The DHB says Lauren's funding package was agreed upon "in principle" in March, but the Duty Calls Nursing Bureau says they could not provide care sooner because it only received confirmation it had been approved on 12 April.

This, combined with a shortage of qualified nurses with the expertise to look after Lauren means she has waited longer than usual, it says in a statement.

"We have reached out to the family to apologise for any distress they may have experienced from this delay."

"The in-home support sector has been hugely impacted by the Covid-19 pandemic and the nurse's pay equity settlement negotiations. The combination of the vaccine mandates and the inequitable pay home-based nurses get compared to those employed by DHBs has exacerbated the serious staffing crisis in the home-based care sector.

"In addition to the requirement that a provider cannot start provision of care until NASC confirms the DHB funding, the impact on families needing support can be significant," it says.

Malcolm-Swindells says she hasn't received a personal apology from the DHB but hopes it will learn from the mistakes.

"It's been our experience with a disabled child that lots of things in the health system are siloed, but when you have a complex child it's so important that people are working together so everyone is on the same page."


It has been a few days since RNZ began making enquiries - and Lauren's doctors escalated her case - and suddenly things are happening. Malcolm-Swindells learns two nurses have been recruited to look after Lauren at home.
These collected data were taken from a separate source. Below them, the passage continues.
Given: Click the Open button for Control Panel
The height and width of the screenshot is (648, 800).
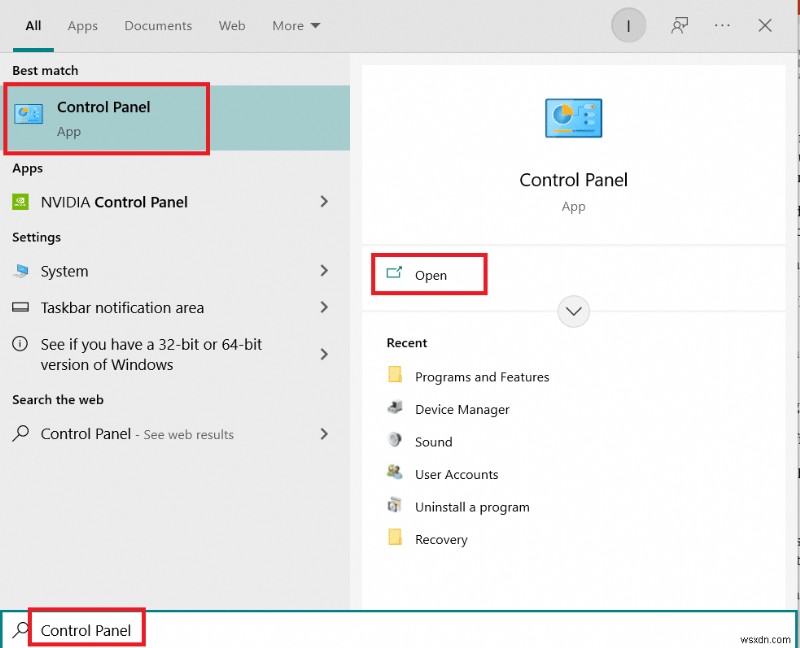Looking at the screenshot, I should pyautogui.click(x=429, y=271).
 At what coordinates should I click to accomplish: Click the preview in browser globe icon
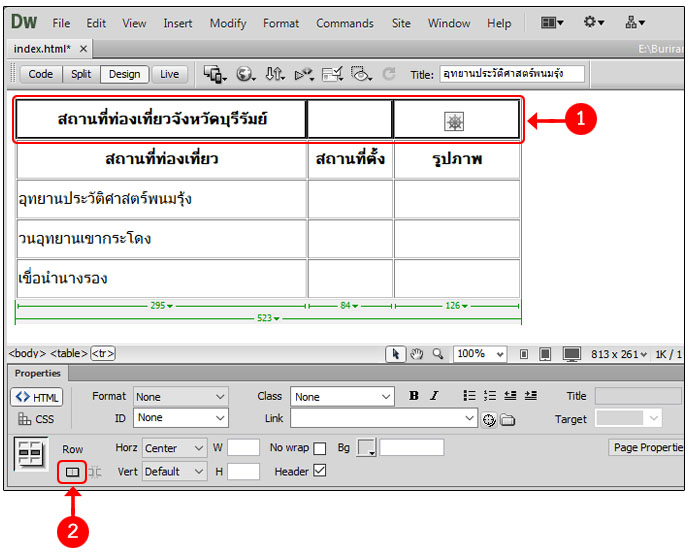243,74
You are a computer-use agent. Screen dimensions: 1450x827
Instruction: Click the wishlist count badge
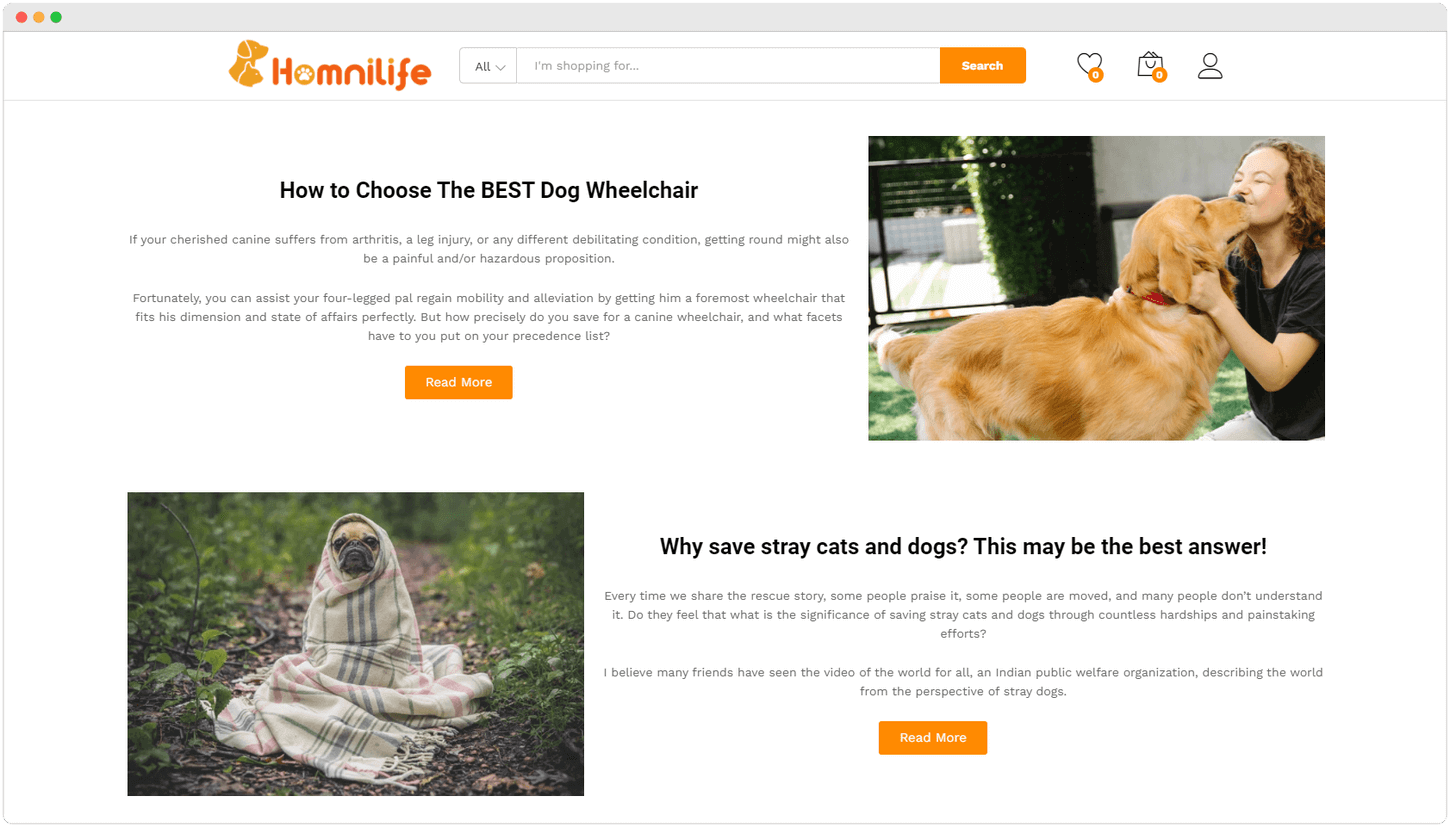pyautogui.click(x=1096, y=75)
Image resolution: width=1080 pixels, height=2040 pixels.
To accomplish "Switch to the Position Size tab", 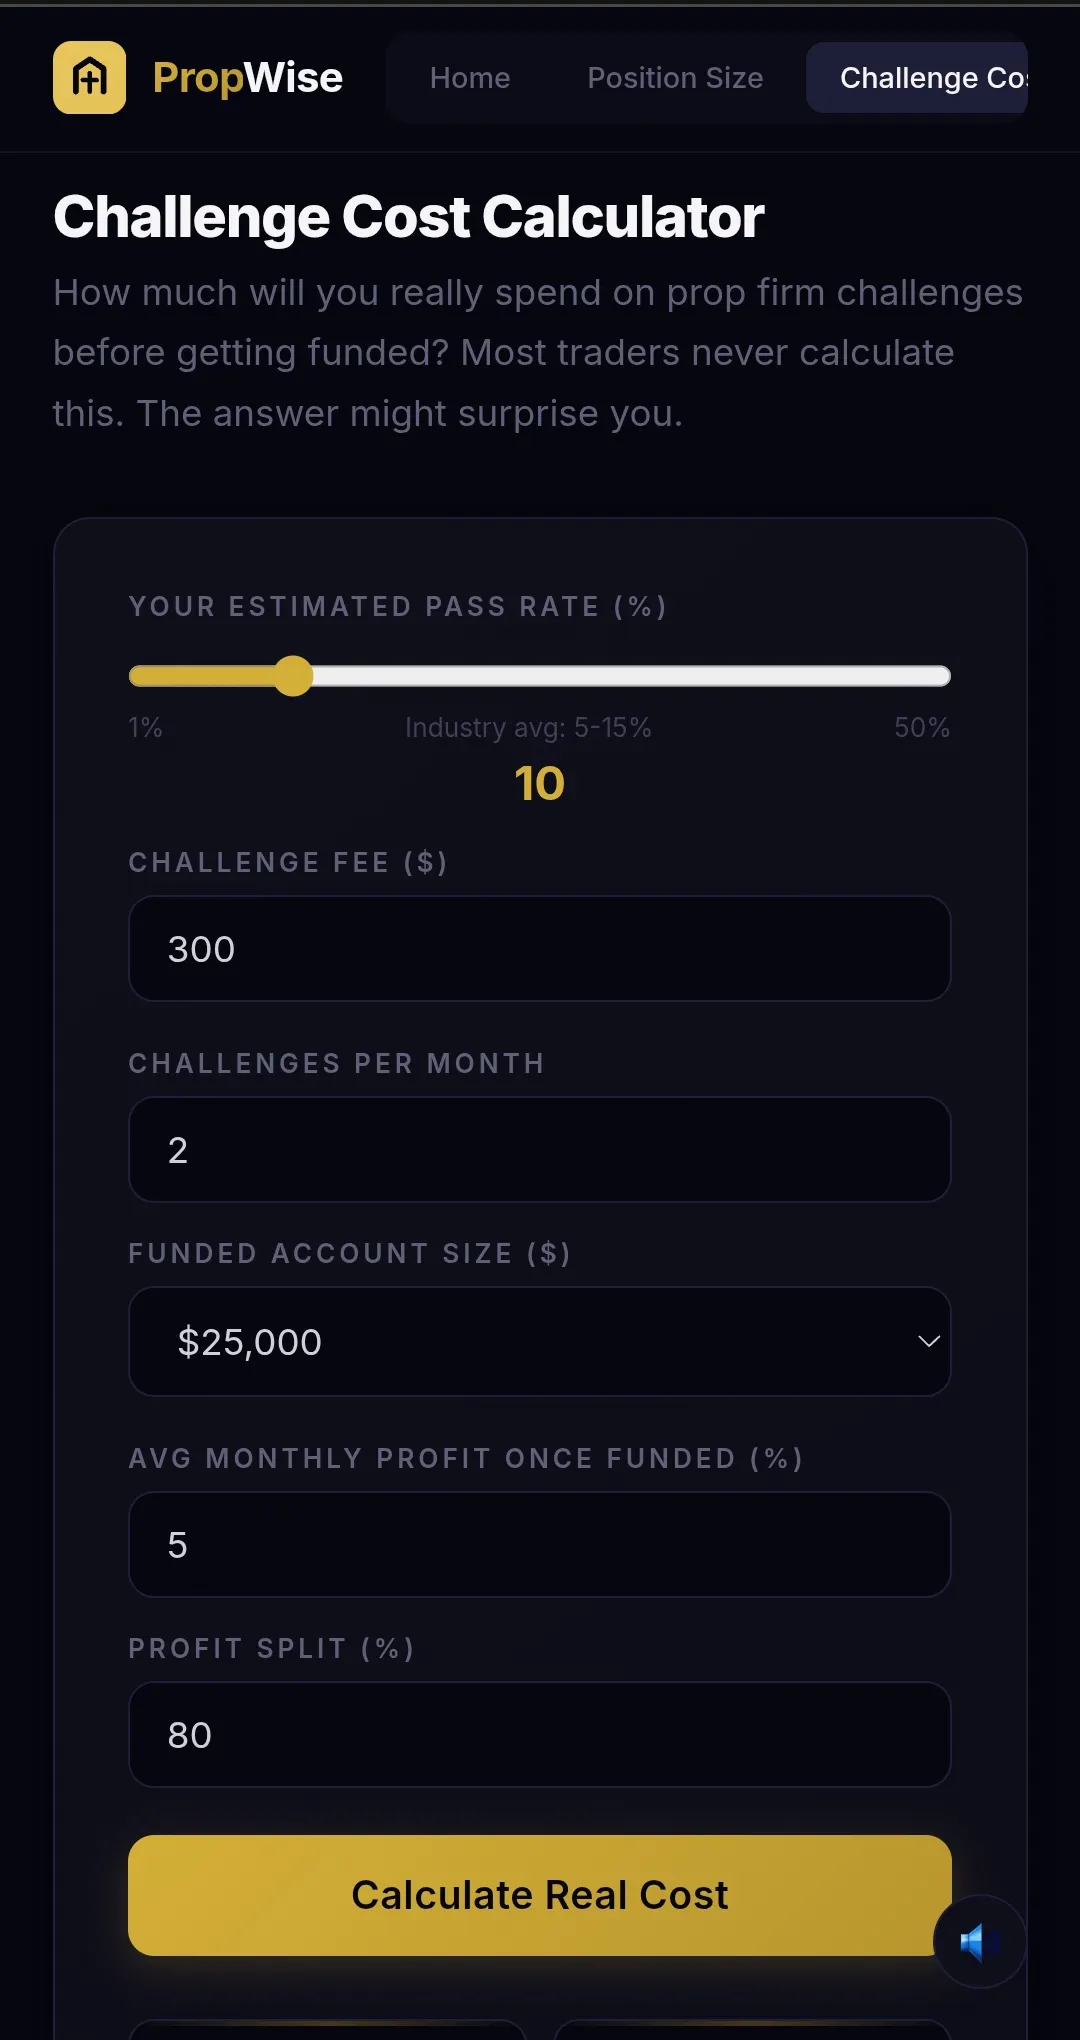I will (x=675, y=78).
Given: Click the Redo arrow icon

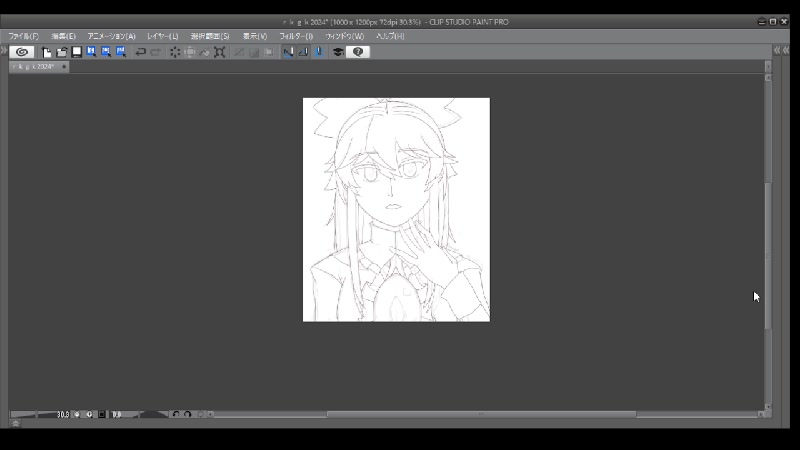Looking at the screenshot, I should tap(156, 52).
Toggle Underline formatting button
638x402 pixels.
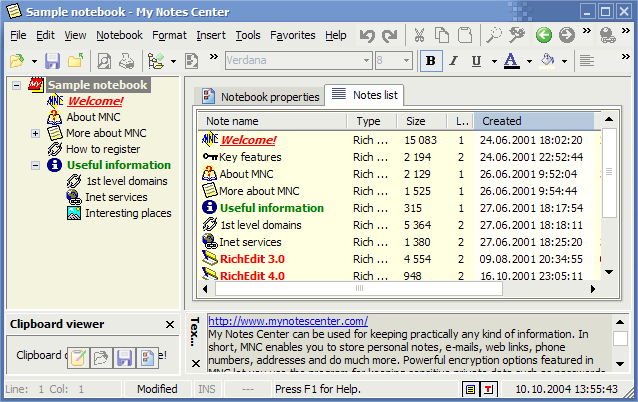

Then, more good news: Five nights of care will be provided for Lauren, and this will increase to seven nights once more nurses are found.

It's Monday, 2 May, and Lauren's carer Alfie is home. Lauren is beaming as she arrives, making her way across the deck, the final steps home.

"What was really lovely was as soon as she saw Fraser she started looking around and following him with her eyes," Malcolm-Swindells says.

The family read a story together but Lauren isn't looking at the book, she's looking at Fraser.

"It's just so much nicer to be doing that stuff in your lounge," Malcolm-Swindells says.

At 10 pm, Lauren's night nurse takes over her care. She's on until 6 am, dealing with multiple desaturation events, lots of phlegm, and Lauren's high body temperature.


The Malcolm-Swindells are now, finally, looking forward to spending more time as a family, doing all the things families enjoy.

"We might go for a walk in the pram. We might even do some really boring stuff like go to the supermarket, she loves the supermarket because she really likes lights and stuff.

"We're feeling really good about this. Having her with us means everything."

"I hope for Lauren to have sustained periods where she is out of the hospital and able to enjoy life. I want her to dig her feet in the sand. I want her to lie on the grass. I want her to see birthday balloons and be really excited and really happy," says her mum.

Having Lauren at home, even with night nurses, will be challenging, she says. "We have to start the process to work out what's going to work for her and work for us. And if nothing else... even when it's been really hard, having her overnight, it is really nice on a Sunday morning getting up and going, 'Oh, we're all here."

"I want her to be surrounded by her family and know that her family love her. That's what I want for Lauren."